• Extracted text:
Content starts

TORONTO (Canadian Press) -- Cutting calories and increasing physical activity aren't the only factors when it comes to losing weight and keeping it off.

Scientific studies are increasingly pointing to the role sleep -- or the lack of it -- plays in maintaining a healthy body weight.

A new commentary in the Canadian Medical Association Journal suggests inadequate sleep influences body weight in at least a couple of ways.

The article notes that people who don't get enough sleep tend to eat more at night, which undermines efforts to control one's weight or to diet.

As well, fatigue affects levels of key hormones that help the body regulate hunger.

The authors suggest people should be mindful of their sleep patterns and their potential to influence efforts to lose weight or to maintain a healthy weight.

"We know that short sleepers in general feel more hungry. And when we restrict calories in the diet of short sleepers, we know that if we already feel more hungry and you cut calories, hunger plus hunger means very hungry," says Jean-Philippe Chaput, one of the authors of the commentary.

Chaput is a specialist in preventive medicine, working on obesity in children at the Children's Hospital of Eastern Ontario, in Ottawa.

"If they want to lose weight, of course at some point they will need to cut some calories," he says.

"But if they don't take into account their sleeping patterns, they might fail. They have more chances to fail over the long term."

Still, the situation isn't as simple as saying everyone with a weight problem ought to sleep more, Chaput says.

"We know that obesity is very complex. It isn't one-size-fits-all," he says.

"People gain weight for different reasons. It's not always an increase in food intake. It can be stress. It can be depression. Genes. Different factors."

Content ends

• Task set:
1. According to the text on sleep and weight, where does Jean-Philippe Chaput work on obesity in children?
2. Reproduce the passage of the text on sleep and weight from "TORONTO (Canadian Press)" to "keeping it off.".

• The data:
Content starts

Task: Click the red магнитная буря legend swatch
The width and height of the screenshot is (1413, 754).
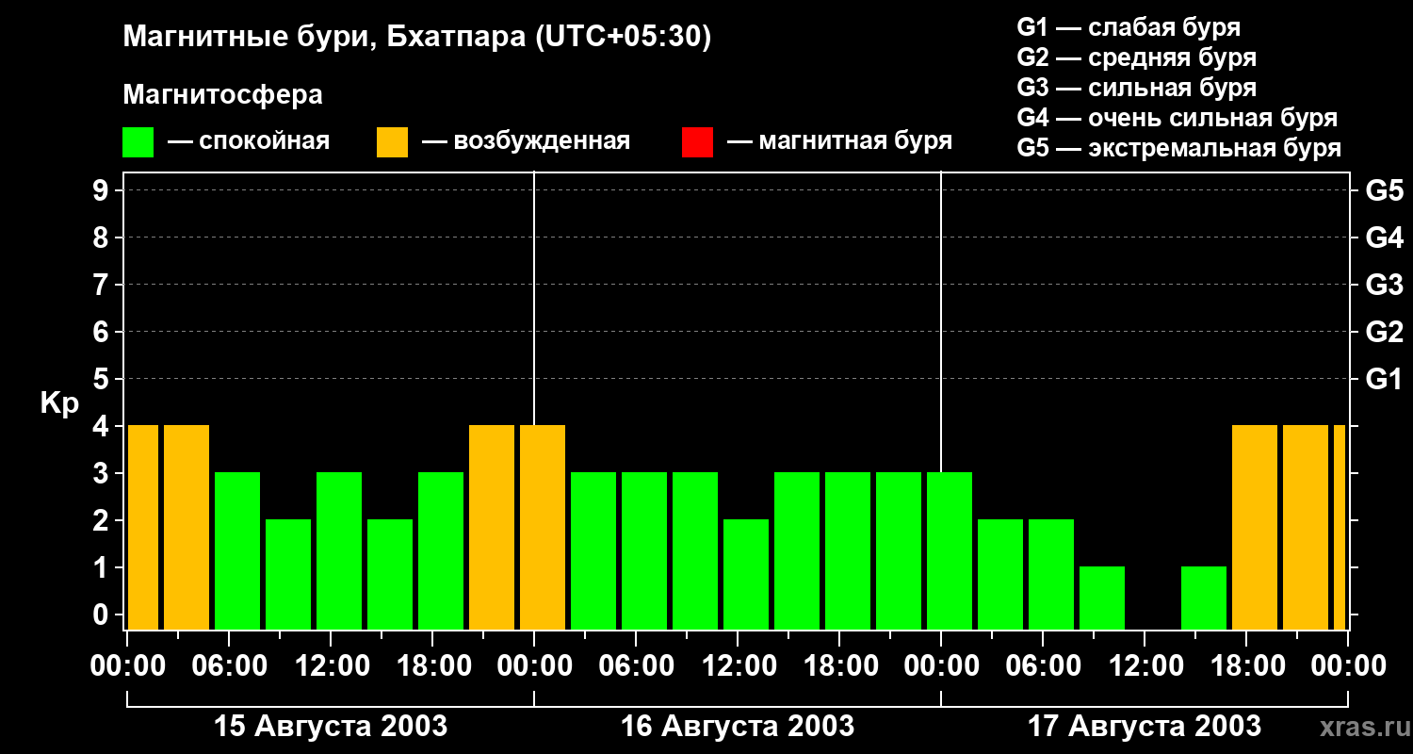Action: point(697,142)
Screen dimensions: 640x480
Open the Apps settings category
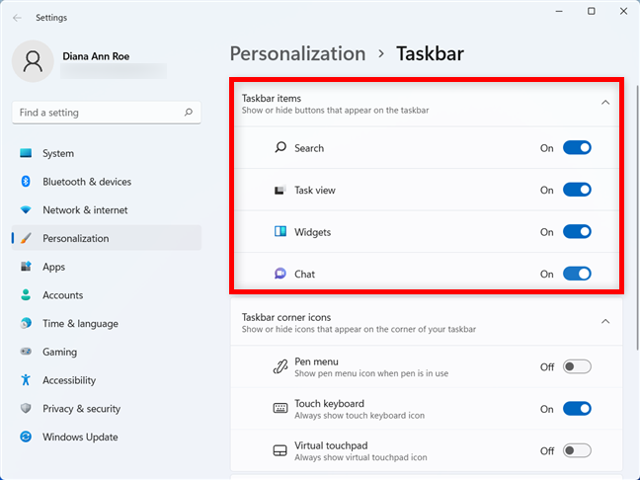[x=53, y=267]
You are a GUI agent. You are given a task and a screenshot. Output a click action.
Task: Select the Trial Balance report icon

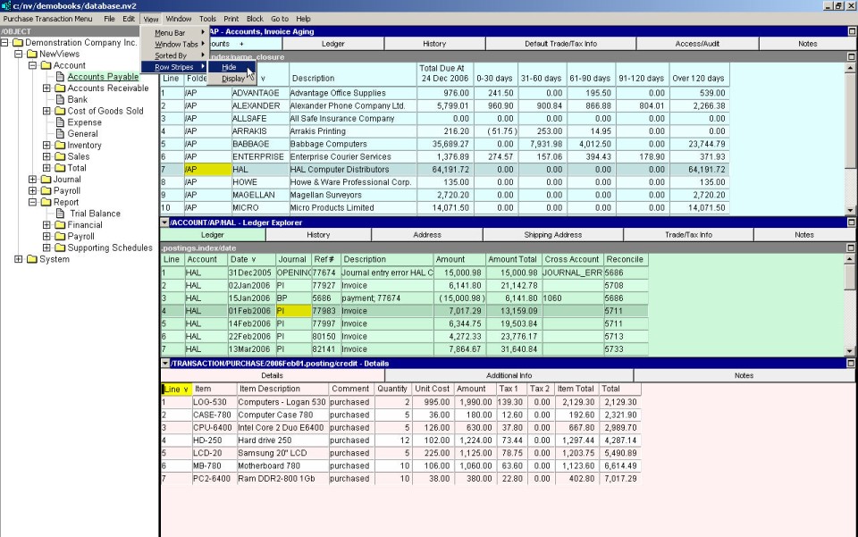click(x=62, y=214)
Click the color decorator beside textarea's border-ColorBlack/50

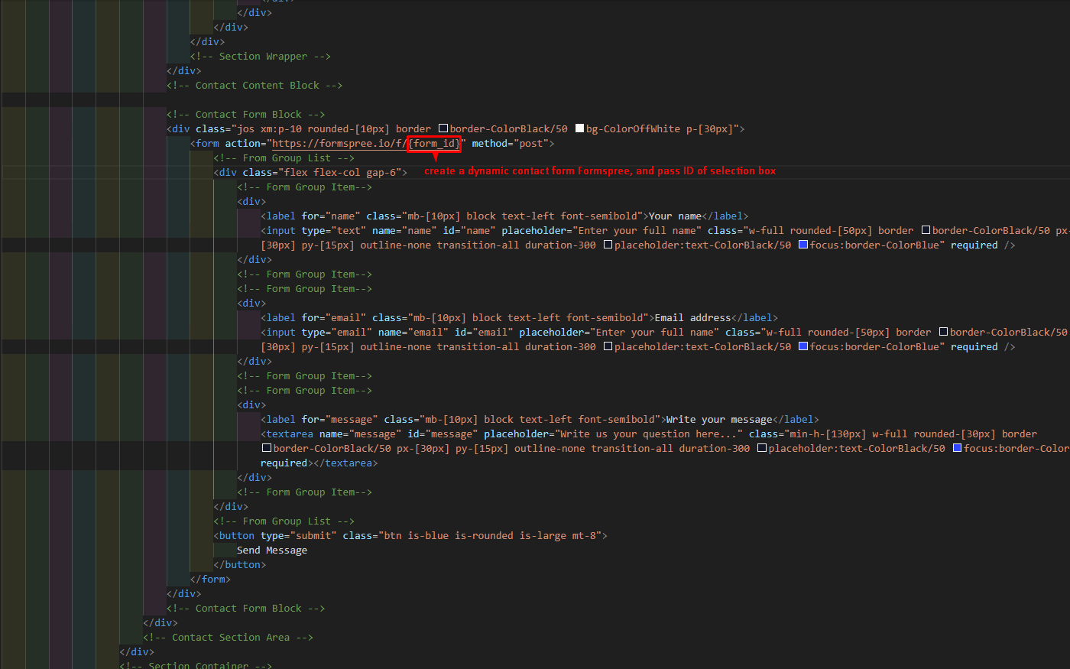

Content ends
Content starts

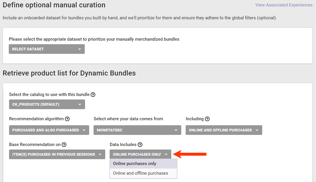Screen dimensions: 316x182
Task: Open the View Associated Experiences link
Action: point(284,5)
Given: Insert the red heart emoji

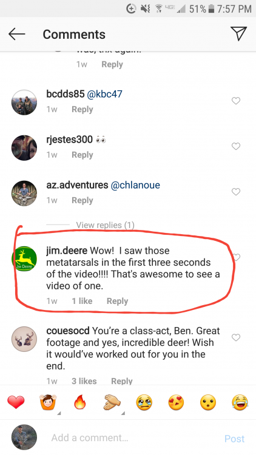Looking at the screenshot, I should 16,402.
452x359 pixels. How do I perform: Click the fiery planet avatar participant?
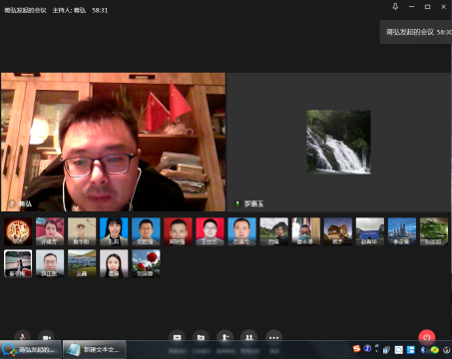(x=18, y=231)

Content ends
Content starts

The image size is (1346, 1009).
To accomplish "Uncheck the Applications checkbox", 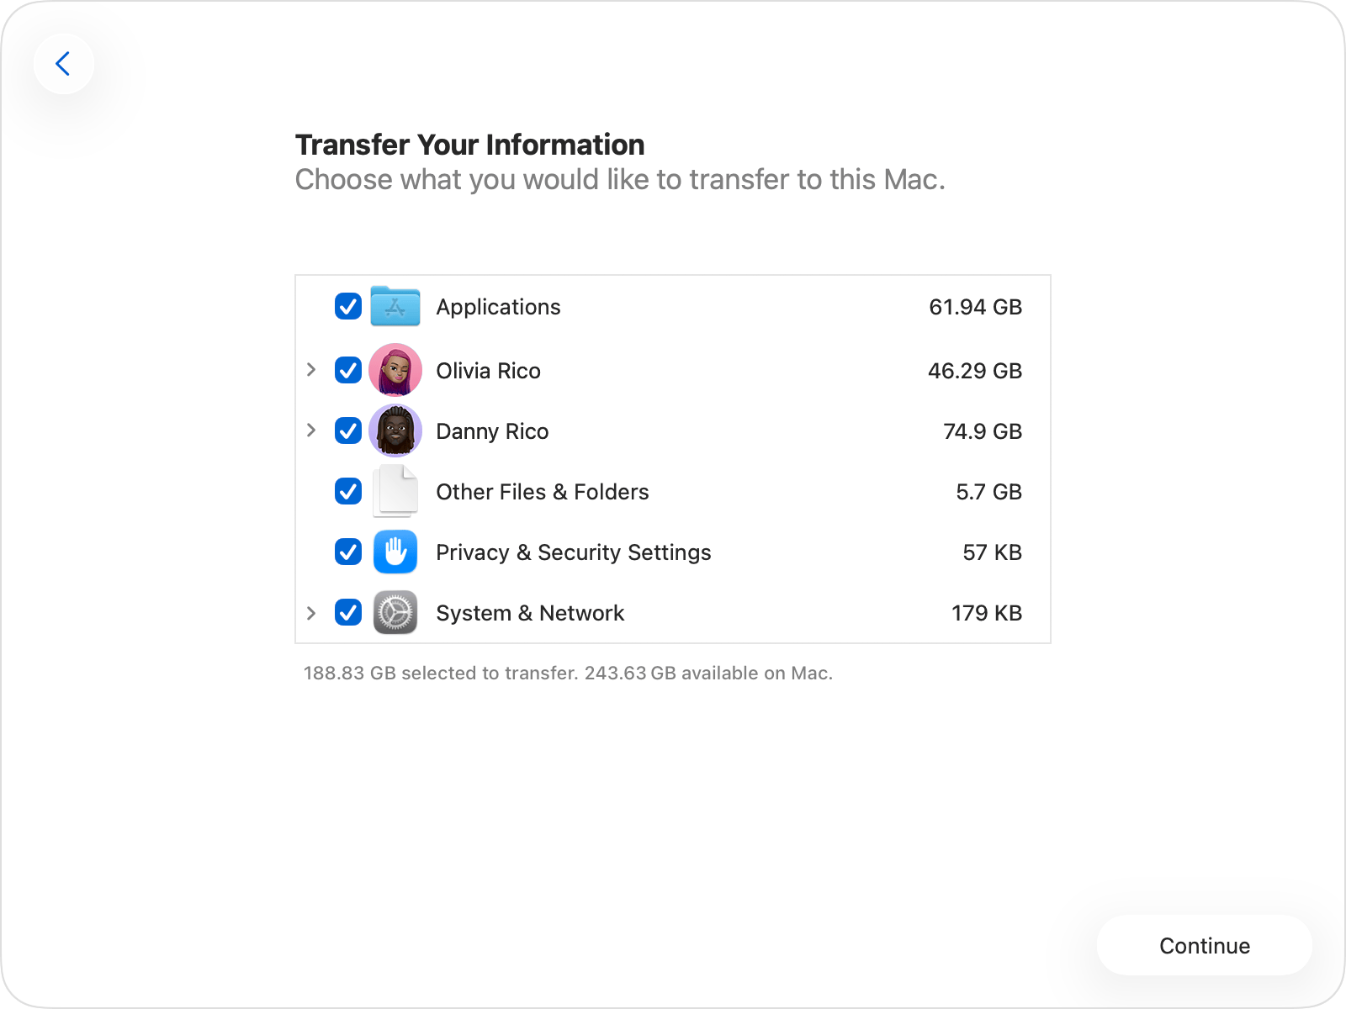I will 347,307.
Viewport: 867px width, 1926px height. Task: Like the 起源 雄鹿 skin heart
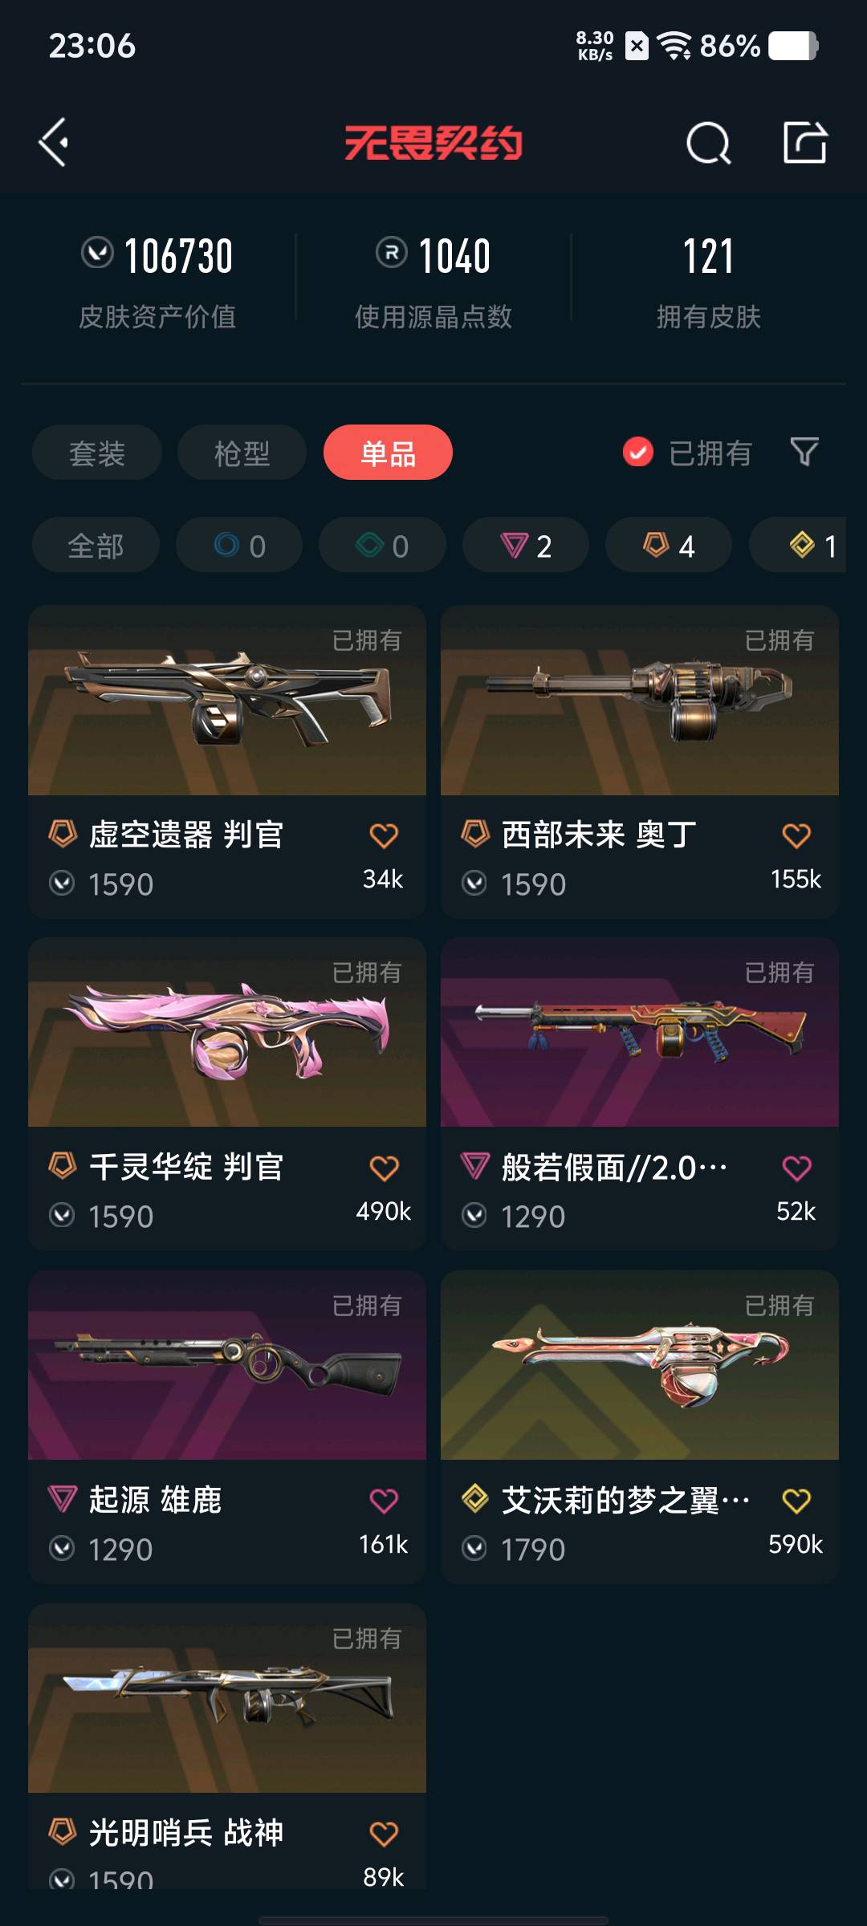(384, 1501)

Content ends

• Answers to the exercises:
1. At the Children's Hospital of Eastern Ontario, in Ottawa.

2.
TORONTO (Canadian Press) -- Cutting calories and increasing physical activity aren't the only factors when it comes to losing weight and keeping it off.